* _Exercise_
Only one stretch of the records below should be repeated. It starts with the line containing "Toggle Menu (217, 13)" and goes on through the line containing "Các loại que", exactly as written.

* _Exercise data_
+===+

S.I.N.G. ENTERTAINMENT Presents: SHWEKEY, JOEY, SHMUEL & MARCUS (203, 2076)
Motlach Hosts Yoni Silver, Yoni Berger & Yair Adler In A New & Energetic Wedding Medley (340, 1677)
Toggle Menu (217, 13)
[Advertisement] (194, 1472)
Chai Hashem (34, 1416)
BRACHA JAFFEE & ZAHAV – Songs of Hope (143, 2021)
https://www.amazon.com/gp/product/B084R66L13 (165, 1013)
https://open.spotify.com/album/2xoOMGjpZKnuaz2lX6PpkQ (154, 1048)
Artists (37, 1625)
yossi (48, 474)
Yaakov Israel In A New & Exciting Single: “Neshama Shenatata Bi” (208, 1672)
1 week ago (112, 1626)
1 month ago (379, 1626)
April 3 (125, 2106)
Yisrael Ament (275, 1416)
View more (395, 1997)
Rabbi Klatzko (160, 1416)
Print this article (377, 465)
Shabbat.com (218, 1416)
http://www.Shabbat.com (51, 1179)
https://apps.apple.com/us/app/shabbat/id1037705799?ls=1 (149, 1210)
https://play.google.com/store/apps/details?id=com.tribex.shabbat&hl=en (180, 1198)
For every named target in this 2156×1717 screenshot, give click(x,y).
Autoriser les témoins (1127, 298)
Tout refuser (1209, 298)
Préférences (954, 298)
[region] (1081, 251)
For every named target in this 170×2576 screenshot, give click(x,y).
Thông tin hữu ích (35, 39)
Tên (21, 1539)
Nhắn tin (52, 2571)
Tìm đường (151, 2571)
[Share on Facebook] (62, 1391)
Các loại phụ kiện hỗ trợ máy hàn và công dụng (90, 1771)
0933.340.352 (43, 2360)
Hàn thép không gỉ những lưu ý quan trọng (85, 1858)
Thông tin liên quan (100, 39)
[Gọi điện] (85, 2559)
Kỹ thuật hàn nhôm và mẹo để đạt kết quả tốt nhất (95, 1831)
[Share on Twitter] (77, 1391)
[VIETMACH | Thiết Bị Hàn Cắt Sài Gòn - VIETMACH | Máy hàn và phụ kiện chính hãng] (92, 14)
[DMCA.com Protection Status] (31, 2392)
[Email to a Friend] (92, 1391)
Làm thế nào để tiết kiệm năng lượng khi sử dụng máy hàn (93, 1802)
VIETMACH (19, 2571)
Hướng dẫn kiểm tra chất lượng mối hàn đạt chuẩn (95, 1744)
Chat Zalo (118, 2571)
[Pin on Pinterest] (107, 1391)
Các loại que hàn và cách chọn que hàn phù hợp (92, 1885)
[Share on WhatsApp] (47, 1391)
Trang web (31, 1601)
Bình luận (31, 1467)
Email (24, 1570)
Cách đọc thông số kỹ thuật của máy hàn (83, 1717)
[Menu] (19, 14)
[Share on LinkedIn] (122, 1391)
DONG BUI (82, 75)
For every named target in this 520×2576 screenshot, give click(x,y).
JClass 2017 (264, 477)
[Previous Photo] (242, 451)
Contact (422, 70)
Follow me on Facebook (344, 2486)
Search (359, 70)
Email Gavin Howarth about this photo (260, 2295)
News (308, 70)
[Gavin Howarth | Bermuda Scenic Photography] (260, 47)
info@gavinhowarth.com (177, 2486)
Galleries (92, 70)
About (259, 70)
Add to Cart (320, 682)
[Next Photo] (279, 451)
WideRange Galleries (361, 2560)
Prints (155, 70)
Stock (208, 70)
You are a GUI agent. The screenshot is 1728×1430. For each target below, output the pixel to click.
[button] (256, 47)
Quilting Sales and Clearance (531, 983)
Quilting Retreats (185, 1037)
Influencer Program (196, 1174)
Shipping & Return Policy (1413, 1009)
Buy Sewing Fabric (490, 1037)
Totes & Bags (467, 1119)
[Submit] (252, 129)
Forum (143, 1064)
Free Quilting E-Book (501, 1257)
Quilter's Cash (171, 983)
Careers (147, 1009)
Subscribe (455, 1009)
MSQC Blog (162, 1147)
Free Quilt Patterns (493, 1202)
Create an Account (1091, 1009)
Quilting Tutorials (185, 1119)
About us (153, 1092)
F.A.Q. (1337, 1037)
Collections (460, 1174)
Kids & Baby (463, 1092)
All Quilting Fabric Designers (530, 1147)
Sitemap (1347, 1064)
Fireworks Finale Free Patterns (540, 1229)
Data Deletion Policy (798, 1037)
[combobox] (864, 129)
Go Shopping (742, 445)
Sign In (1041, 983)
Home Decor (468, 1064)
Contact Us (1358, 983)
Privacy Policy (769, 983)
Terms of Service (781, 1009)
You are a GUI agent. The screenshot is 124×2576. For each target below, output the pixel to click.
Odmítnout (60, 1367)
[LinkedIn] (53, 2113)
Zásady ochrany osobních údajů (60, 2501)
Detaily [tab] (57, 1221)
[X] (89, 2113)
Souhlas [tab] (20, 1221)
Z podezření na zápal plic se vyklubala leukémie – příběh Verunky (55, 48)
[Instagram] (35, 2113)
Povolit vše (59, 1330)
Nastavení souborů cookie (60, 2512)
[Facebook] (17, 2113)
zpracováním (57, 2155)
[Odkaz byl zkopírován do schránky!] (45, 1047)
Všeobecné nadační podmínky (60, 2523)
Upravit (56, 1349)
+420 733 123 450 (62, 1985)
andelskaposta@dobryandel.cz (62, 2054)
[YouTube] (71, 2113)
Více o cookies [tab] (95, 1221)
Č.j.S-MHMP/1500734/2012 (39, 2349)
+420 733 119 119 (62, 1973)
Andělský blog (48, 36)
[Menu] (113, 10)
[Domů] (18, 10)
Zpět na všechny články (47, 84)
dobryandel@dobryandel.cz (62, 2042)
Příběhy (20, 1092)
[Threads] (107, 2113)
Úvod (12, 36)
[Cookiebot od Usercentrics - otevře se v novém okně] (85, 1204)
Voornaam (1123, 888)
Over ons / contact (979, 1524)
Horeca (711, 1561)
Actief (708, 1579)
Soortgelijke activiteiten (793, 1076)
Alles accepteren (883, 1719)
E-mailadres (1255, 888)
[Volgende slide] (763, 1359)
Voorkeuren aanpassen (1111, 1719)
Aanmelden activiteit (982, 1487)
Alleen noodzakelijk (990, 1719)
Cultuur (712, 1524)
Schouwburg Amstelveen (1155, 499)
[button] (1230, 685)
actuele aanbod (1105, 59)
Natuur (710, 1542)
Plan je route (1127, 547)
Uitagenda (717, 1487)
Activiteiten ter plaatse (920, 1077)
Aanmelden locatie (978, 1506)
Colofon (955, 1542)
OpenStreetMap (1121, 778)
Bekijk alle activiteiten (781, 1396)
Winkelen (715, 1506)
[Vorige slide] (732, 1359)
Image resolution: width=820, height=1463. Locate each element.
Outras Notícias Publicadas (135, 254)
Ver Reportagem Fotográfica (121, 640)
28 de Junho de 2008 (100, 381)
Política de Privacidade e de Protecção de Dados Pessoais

+===+

* _Answer area_
Toggle Menu (217, 13)
[Advertisement] (194, 1472)
Chai Hashem (34, 1416)
BRACHA JAFFEE & ZAHAV – Songs of Hope (143, 2021)
https://www.amazon.com/gp/product/B084R66L13 (165, 1013)
https://open.spotify.com/album/2xoOMGjpZKnuaz2lX6PpkQ (154, 1048)
Artists (37, 1625)
yossi (48, 474)
Yaakov Israel In A New & Exciting Single: “Neshama Shenatata Bi” (208, 1672)
1 week ago (112, 1626)
1 month ago (379, 1626)
April 3 (125, 2106)
Yisrael Ament (275, 1416)
View more (395, 1997)
Rabbi Klatzko (160, 1416)
Print this article (377, 465)
Shabbat.com (218, 1416)
http://www.Shabbat.com (51, 1179)
https://apps.apple.com/us/app/shabbat/id1037705799?ls=1 (149, 1210)
https://play.google.com/store/apps/details?id=com.tribex.shabbat&hl=en (180, 1198)
For every named target in this 2156×1717 screenshot, give click(x,y).
Autoriser les témoins (1127, 298)
Tout refuser (1209, 298)
Préférences (954, 298)
[region] (1081, 251)
For every named target in this 170×2576 screenshot, give click(x,y).
Thông tin hữu ích (35, 39)
Tên (21, 1539)
Nhắn tin (52, 2571)
Tìm đường (151, 2571)
[Share on Facebook] (62, 1391)
Các loại phụ kiện hỗ trợ máy hàn và công dụng (90, 1771)
0933.340.352 (43, 2360)
Hàn thép không gỉ những lưu ý quan trọng (85, 1858)
Thông tin liên quan (100, 39)
[Gọi điện] (85, 2559)
Kỹ thuật hàn nhôm và mẹo để đạt kết quả tốt nhất (95, 1831)
[Share on Twitter] (77, 1391)
[VIETMACH | Thiết Bị Hàn Cắt Sài Gòn - VIETMACH | Máy hàn và phụ kiện chính hãng] (92, 14)
[DMCA.com Protection Status] (31, 2392)
[Email to a Friend] (92, 1391)
Làm thế nào để tiết kiệm năng lượng khi sử dụng máy hàn (93, 1802)
VIETMACH (19, 2571)
Hướng dẫn kiểm tra chất lượng mối hàn đạt chuẩn (95, 1744)
Chat Zalo (118, 2571)
[Pin on Pinterest] (107, 1391)
Các loại que hàn và cách chọn que hàn phù hợp (92, 1885)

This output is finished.